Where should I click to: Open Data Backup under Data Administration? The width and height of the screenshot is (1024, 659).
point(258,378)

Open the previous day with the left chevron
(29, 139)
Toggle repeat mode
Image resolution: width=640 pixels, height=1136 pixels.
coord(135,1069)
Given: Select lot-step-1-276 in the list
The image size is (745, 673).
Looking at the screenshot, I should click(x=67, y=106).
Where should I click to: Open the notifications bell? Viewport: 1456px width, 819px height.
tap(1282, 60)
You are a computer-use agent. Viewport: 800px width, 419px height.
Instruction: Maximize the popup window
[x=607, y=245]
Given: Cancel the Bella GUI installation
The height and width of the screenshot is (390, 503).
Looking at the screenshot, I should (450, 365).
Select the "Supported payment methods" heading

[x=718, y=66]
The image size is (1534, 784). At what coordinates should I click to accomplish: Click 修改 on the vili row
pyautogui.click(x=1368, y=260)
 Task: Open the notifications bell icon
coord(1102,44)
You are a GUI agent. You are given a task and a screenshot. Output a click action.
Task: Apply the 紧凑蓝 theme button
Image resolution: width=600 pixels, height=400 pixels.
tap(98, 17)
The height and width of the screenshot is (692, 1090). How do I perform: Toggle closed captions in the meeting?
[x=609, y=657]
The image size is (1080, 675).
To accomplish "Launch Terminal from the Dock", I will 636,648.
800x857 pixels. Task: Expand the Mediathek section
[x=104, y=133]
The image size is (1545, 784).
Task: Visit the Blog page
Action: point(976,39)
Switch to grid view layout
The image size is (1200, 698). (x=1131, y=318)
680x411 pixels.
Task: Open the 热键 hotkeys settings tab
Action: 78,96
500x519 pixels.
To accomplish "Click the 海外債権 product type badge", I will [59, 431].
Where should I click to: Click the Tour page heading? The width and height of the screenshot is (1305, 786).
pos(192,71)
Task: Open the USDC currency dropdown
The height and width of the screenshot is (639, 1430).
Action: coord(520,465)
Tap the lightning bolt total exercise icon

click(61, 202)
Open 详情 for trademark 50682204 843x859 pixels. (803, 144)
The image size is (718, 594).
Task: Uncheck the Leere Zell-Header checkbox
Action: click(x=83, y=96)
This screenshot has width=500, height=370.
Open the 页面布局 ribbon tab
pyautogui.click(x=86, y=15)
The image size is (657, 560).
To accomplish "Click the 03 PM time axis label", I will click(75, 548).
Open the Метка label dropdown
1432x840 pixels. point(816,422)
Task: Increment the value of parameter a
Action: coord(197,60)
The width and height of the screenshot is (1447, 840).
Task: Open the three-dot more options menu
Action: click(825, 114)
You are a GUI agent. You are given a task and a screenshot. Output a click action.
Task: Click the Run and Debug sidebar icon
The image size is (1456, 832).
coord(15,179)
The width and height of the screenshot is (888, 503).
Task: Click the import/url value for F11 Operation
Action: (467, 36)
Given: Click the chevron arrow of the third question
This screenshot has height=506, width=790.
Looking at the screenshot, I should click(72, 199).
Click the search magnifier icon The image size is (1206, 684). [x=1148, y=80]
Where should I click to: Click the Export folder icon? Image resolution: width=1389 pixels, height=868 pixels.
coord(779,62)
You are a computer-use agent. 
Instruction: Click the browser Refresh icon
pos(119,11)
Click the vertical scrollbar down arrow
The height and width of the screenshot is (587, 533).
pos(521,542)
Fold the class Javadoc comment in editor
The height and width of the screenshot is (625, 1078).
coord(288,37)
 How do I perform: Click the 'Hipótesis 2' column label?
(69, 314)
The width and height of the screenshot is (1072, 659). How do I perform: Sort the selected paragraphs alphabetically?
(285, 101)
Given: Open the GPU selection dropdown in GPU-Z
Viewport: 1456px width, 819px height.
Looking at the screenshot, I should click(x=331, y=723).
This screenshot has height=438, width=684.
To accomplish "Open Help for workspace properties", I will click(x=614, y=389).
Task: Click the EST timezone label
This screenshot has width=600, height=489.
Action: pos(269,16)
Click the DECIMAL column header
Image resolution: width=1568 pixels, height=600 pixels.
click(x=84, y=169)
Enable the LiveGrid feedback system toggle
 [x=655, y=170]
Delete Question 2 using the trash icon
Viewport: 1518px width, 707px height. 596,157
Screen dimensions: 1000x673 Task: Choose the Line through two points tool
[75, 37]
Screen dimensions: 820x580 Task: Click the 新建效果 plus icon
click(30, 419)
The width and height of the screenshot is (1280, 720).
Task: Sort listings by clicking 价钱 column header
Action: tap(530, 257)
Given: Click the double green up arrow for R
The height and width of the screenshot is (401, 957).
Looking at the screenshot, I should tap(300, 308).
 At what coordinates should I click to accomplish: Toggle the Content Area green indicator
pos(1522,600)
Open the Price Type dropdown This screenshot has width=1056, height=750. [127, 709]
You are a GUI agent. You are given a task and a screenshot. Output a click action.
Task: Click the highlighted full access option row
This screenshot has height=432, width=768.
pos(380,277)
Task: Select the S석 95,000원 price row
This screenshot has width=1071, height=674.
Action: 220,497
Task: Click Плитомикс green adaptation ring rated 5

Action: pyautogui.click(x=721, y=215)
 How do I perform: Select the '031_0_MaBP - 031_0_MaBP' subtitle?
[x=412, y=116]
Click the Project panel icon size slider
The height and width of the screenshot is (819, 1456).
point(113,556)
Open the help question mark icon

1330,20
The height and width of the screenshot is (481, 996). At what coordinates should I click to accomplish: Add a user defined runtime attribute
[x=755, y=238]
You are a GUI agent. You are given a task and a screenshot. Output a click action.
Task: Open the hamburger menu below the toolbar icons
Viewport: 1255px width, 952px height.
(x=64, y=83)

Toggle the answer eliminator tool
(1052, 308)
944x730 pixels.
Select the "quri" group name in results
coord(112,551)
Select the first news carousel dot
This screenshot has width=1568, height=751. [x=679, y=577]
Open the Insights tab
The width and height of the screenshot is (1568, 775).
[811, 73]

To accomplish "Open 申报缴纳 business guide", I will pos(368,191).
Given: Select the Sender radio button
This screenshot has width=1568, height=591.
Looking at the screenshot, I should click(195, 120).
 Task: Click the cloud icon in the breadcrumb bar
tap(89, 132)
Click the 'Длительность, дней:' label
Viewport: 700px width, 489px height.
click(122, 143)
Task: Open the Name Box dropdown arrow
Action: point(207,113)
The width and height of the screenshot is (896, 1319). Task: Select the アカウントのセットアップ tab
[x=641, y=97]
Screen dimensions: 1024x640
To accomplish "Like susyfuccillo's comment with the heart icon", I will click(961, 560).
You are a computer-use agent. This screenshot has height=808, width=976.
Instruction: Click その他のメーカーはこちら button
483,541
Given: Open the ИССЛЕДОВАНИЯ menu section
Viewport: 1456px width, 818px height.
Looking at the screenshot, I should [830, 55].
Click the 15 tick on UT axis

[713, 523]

WHAT IS REQUIRED
Copy the records above line for line, with no changes.

THE RESPONSE
Where should I click to: Open Data Backup under Data Administration? The width and height of the screenshot is (1024, 659).
point(258,378)

Open the previous day with the left chevron
(29, 139)
Toggle repeat mode
Image resolution: width=640 pixels, height=1136 pixels.
coord(135,1069)
Given: Select lot-step-1-276 in the list
The image size is (745, 673).
Looking at the screenshot, I should click(x=67, y=106).
Where should I click to: Open the notifications bell? Viewport: 1456px width, 819px height.
tap(1282, 60)
You are a computer-use agent. Viewport: 800px width, 419px height.
Instruction: Maximize the popup window
[x=607, y=245]
Given: Cancel the Bella GUI installation
The height and width of the screenshot is (390, 503).
Looking at the screenshot, I should (450, 365).
Select the "Supported payment methods" heading

[x=718, y=66]
The image size is (1534, 784). At what coordinates should I click to accomplish: Click 修改 on the vili row
pyautogui.click(x=1368, y=260)
 Task: Open the notifications bell icon
coord(1102,44)
You are a GUI agent. You are given a task and a screenshot. Output a click action.
Task: Apply the 紧凑蓝 theme button
Image resolution: width=600 pixels, height=400 pixels.
tap(98, 17)
The height and width of the screenshot is (692, 1090). How do I perform: Toggle closed captions in the meeting?
[x=609, y=657]
The image size is (1080, 675).
To accomplish "Launch Terminal from the Dock", I will 636,648.
800x857 pixels. Task: Expand the Mediathek section
[x=104, y=133]
The image size is (1545, 784).
Task: Visit the Blog page
Action: point(976,39)
Switch to grid view layout
The image size is (1200, 698). (x=1131, y=318)
680x411 pixels.
Task: Open the 热键 hotkeys settings tab
Action: 78,96
500x519 pixels.
To accomplish "Click the 海外債権 product type badge", I will [59, 431].
Where should I click to: Click the Tour page heading? The width and height of the screenshot is (1305, 786).
pos(192,71)
Task: Open the USDC currency dropdown
The height and width of the screenshot is (639, 1430).
Action: coord(520,465)
Tap the lightning bolt total exercise icon

click(61, 202)
Open 详情 for trademark 50682204 843x859 pixels. (803, 144)
The image size is (718, 594).
Task: Uncheck the Leere Zell-Header checkbox
Action: click(x=83, y=96)
This screenshot has width=500, height=370.
Open the 页面布局 ribbon tab
pyautogui.click(x=86, y=15)
The image size is (657, 560).
To accomplish "Click the 03 PM time axis label", I will click(75, 548).
Open the Метка label dropdown
1432x840 pixels. point(816,422)
Task: Increment the value of parameter a
Action: coord(197,60)
The width and height of the screenshot is (1447, 840).
Task: Open the three-dot more options menu
Action: click(825, 114)
You are a GUI agent. You are given a task and a screenshot. Output a click action.
Task: Click the Run and Debug sidebar icon
The image size is (1456, 832).
coord(15,179)
The width and height of the screenshot is (888, 503).
Task: Click the import/url value for F11 Operation
Action: (467, 36)
Given: Click the chevron arrow of the third question
This screenshot has height=506, width=790.
Looking at the screenshot, I should click(72, 199).
Click the search magnifier icon The image size is (1206, 684). [x=1148, y=80]
Where should I click to: Click the Export folder icon? Image resolution: width=1389 pixels, height=868 pixels.
coord(779,62)
You are a computer-use agent. 
Instruction: Click the browser Refresh icon
pos(119,11)
Click the vertical scrollbar down arrow
The height and width of the screenshot is (587, 533).
pos(521,542)
Fold the class Javadoc comment in editor
The height and width of the screenshot is (625, 1078).
coord(288,37)
 How do I perform: Click the 'Hipótesis 2' column label?
(69, 314)
The width and height of the screenshot is (1072, 659). How do I perform: Sort the selected paragraphs alphabetically?
(285, 101)
Given: Open the GPU selection dropdown in GPU-Z
Viewport: 1456px width, 819px height.
Looking at the screenshot, I should click(x=331, y=723).
This screenshot has height=438, width=684.
To accomplish "Open Help for workspace properties", I will click(x=614, y=389).
Task: Click the EST timezone label
This screenshot has width=600, height=489.
Action: pos(269,16)
Click the DECIMAL column header
Image resolution: width=1568 pixels, height=600 pixels.
click(x=84, y=169)
Enable the LiveGrid feedback system toggle
 [x=655, y=170]
Delete Question 2 using the trash icon
Viewport: 1518px width, 707px height. 596,157
Screen dimensions: 1000x673 Task: Choose the Line through two points tool
[75, 37]
Screen dimensions: 820x580 Task: Click the 新建效果 plus icon
click(30, 419)
The width and height of the screenshot is (1280, 720).
Task: Sort listings by clicking 价钱 column header
Action: tap(530, 257)
Given: Click the double green up arrow for R
The height and width of the screenshot is (401, 957).
Looking at the screenshot, I should tap(300, 308).
 At what coordinates should I click to accomplish: Toggle the Content Area green indicator
pos(1522,600)
Open the Price Type dropdown This screenshot has width=1056, height=750. [127, 709]
You are a GUI agent. You are given a task and a screenshot. Output a click action.
Task: Click the highlighted full access option row
This screenshot has height=432, width=768.
pos(380,277)
Task: Select the S석 95,000원 price row
This screenshot has width=1071, height=674.
Action: 220,497
Task: Click Плитомикс green adaptation ring rated 5

Action: pyautogui.click(x=721, y=215)
 How do I perform: Select the '031_0_MaBP - 031_0_MaBP' subtitle?
[x=412, y=116]
Click the Project panel icon size slider
The height and width of the screenshot is (819, 1456).
point(113,556)
Open the help question mark icon

1330,20
The height and width of the screenshot is (481, 996). At what coordinates should I click to accomplish: Add a user defined runtime attribute
[x=755, y=238]
You are a GUI agent. You are given a task and a screenshot. Output a click action.
Task: Open the hamburger menu below the toolbar icons
Viewport: 1255px width, 952px height.
(x=64, y=83)

Toggle the answer eliminator tool
(1052, 308)
944x730 pixels.
Select the "quri" group name in results
coord(112,551)
Select the first news carousel dot
This screenshot has width=1568, height=751. [x=679, y=577]
Open the Insights tab
The width and height of the screenshot is (1568, 775).
[811, 73]

To accomplish "Open 申报缴纳 business guide", I will pos(368,191).
Given: Select the Sender radio button
This screenshot has width=1568, height=591.
Looking at the screenshot, I should click(195, 120).
 Task: Click the cloud icon in the breadcrumb bar
tap(89, 132)
Click the 'Длительность, дней:' label
Viewport: 700px width, 489px height.
click(122, 143)
Task: Open the Name Box dropdown arrow
Action: point(207,113)
The width and height of the screenshot is (896, 1319). Task: Select the アカウントのセットアップ tab
[x=641, y=97]
Screen dimensions: 1024x640
To accomplish "Like susyfuccillo's comment with the heart icon", I will click(961, 560).
You are a computer-use agent. This screenshot has height=808, width=976.
Instruction: Click その他のメーカーはこちら button
483,541
Given: Open the ИССЛЕДОВАНИЯ menu section
Viewport: 1456px width, 818px height.
Looking at the screenshot, I should [830, 55].
Click the 15 tick on UT axis

[713, 523]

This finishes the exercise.